Que darei ao Senhor por todos os seus benefícios para comigo?

Salmo 116.12

     O Salmista faz uma retrospectiva sobre sua vida: identifica os benefícios derramados por Deus em sua vida e é levado a fazer uma declaração de gratidão pessoal pelo livramento da morte (v 1-11) e uma reflexão acerca de ações de graças. “Amo o Senhor, porque ele ouve... minhas súplicas... laços de morte me cercaram... angústias... tribulação e tristeza.”. Essas palavras evidenciam a profunda gratidão do salmista. Com esse quadro diante de si, ele faz uma pergunta: “Que Darei ao Senhor?” (v. 12).

     A mesma pergunta angustiante do salmista, ao constatar as maravilhas realizadas pelo Senhor na sua vida, é a nossa. Devemos, a cada manhã, manifestar nossa gratidão a Deus, e fazer a mesma pergunta: “Que Darei ao Senhor?”. Não devemos reduzir a profundidade e nem a extensão dessa dívida que temos com o Senhor.
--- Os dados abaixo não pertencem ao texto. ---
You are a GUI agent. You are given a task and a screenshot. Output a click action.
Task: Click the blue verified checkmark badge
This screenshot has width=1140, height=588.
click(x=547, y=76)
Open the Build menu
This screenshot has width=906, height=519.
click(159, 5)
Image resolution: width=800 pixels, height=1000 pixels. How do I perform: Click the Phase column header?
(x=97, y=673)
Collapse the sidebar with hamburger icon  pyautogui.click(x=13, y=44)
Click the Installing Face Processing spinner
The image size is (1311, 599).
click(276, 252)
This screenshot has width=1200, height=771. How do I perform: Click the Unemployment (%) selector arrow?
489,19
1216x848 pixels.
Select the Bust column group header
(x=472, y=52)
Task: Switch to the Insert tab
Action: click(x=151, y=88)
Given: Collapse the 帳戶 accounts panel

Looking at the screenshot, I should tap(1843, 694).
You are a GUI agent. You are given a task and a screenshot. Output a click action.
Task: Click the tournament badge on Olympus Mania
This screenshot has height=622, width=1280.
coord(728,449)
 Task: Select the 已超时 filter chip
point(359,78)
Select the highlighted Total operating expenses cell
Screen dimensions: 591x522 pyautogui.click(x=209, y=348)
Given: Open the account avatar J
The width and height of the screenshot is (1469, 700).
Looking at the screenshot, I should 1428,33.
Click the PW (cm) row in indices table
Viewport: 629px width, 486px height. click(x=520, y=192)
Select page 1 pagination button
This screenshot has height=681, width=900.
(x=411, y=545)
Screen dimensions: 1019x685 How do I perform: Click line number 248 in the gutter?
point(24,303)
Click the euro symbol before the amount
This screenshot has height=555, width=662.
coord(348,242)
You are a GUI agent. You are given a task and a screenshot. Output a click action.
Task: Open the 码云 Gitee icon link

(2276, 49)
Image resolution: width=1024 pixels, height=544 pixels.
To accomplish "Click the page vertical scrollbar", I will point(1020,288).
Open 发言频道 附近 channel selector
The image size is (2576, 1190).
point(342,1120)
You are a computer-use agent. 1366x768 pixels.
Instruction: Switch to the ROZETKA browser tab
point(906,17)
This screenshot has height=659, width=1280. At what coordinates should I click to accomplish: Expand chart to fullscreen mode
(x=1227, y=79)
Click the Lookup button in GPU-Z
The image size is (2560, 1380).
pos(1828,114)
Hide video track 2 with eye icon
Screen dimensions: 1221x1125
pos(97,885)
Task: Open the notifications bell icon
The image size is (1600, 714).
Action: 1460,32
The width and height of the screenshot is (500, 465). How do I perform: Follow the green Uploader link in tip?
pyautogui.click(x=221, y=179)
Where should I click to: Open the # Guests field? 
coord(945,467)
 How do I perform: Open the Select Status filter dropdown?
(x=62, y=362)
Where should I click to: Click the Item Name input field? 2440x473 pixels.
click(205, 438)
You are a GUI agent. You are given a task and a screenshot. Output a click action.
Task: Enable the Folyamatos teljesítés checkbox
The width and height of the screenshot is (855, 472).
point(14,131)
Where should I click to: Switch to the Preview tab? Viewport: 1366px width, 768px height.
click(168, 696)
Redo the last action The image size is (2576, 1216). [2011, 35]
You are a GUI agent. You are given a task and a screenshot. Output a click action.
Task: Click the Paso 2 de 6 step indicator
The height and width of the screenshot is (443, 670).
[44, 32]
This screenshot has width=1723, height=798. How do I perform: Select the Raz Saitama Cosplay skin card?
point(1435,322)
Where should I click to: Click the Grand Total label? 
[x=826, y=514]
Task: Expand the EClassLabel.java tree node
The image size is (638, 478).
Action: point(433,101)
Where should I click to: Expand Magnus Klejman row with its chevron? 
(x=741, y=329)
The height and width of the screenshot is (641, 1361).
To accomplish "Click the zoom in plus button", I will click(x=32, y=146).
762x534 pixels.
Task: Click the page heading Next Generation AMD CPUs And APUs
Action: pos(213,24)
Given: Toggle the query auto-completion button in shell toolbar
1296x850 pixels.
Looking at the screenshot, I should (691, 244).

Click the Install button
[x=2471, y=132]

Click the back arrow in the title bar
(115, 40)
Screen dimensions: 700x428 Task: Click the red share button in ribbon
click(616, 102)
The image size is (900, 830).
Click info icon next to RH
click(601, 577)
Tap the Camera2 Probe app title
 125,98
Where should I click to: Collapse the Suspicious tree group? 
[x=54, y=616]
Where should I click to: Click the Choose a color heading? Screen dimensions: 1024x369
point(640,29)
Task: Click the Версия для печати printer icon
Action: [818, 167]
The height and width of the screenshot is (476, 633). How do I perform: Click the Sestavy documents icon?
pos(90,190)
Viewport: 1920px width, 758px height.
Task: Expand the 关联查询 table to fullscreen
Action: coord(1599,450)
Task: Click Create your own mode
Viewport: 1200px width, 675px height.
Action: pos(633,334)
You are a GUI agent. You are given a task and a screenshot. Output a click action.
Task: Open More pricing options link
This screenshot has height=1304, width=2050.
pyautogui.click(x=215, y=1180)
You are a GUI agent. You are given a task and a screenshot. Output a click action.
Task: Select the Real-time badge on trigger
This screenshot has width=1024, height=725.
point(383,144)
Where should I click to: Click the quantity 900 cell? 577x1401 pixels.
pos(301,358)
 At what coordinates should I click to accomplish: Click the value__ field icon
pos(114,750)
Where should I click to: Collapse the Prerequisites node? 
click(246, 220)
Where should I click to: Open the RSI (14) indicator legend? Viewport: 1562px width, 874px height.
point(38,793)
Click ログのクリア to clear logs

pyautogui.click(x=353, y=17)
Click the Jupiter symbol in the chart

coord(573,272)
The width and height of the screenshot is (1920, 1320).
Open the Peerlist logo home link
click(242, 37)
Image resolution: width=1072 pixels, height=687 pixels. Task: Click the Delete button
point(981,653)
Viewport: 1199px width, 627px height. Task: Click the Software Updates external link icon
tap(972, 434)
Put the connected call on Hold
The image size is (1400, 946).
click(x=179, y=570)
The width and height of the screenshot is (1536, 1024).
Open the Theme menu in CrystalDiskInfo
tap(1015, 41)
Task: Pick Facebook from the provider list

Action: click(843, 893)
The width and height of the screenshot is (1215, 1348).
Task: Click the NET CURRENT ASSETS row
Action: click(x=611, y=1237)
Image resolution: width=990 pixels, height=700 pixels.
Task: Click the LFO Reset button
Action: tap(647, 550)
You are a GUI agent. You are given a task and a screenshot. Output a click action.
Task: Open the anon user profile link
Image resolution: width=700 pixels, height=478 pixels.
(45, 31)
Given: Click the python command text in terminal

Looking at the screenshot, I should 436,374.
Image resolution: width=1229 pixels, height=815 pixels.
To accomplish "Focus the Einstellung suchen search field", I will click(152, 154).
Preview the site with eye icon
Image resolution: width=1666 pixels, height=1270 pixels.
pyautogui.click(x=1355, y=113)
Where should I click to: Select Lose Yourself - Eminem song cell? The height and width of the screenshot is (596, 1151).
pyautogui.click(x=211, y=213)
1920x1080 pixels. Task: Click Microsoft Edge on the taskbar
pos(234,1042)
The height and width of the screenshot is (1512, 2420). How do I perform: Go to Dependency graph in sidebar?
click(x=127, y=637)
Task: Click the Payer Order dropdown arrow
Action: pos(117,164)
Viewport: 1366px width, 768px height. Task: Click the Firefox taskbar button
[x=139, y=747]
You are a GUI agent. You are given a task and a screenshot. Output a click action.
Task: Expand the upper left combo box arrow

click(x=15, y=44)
Se pensarmos em termos de contribuição financeira, de sermos fiéis nos dízimos, estaremos considerando uma pequena parte da nossa parcela de participação na expansão do Reino de Deus aqui na terra.

     A expressão do salmista nos sugere algo grandioso, exuberante. É o pensamento natural e espontâneo de quem experimenta os benefícios divinos. No contexto, o próprio salmista responde enumerando quatro decisões, que evidenciam uma vida de gratidão: em primeiro lugar, tomar o cálice da salvação. É a interpretação da manifestação da graça de Deus no Novo Testamento; é levantar a bandeira da mensagem redentora de Jesus Cristo. Em segundo lugar, em todos os momentos e circunstâncias, assume o compromisso de invocar o nome do Senhor. Nada tomaria o lugar de Deus em sua vida, ninguém teria maior valor em sua vida, do que o Pai Celestial. Em terceiro lugar, cumprir com o que assumiu e falar da sua gratidão eterna.

     Por último, fazer tudo isso na presença de todos, em todos os lugares. Não seria uma figura anônima. Todos devem saber da sua missão, todos devem saber da origem dos benefícios que foram alcançados, da sua fé, da sua confiança. O salmista estava colocando um ponto final na sua ingratidão a Deus.

     Essa deve ser a nossa posição diante dos benefícios a cada um de nós proporcionados. É necessário reconhecer e dar um ponto final na ingratidão e colocar a própria vida nas mãos de Deus, porque Ele quer tudo de nós, porque Ele quer a nossa própria vida. “Que Darei ao Senhor?”. Dê sua vida, e o Senhor dará vida à sua vida. Amém.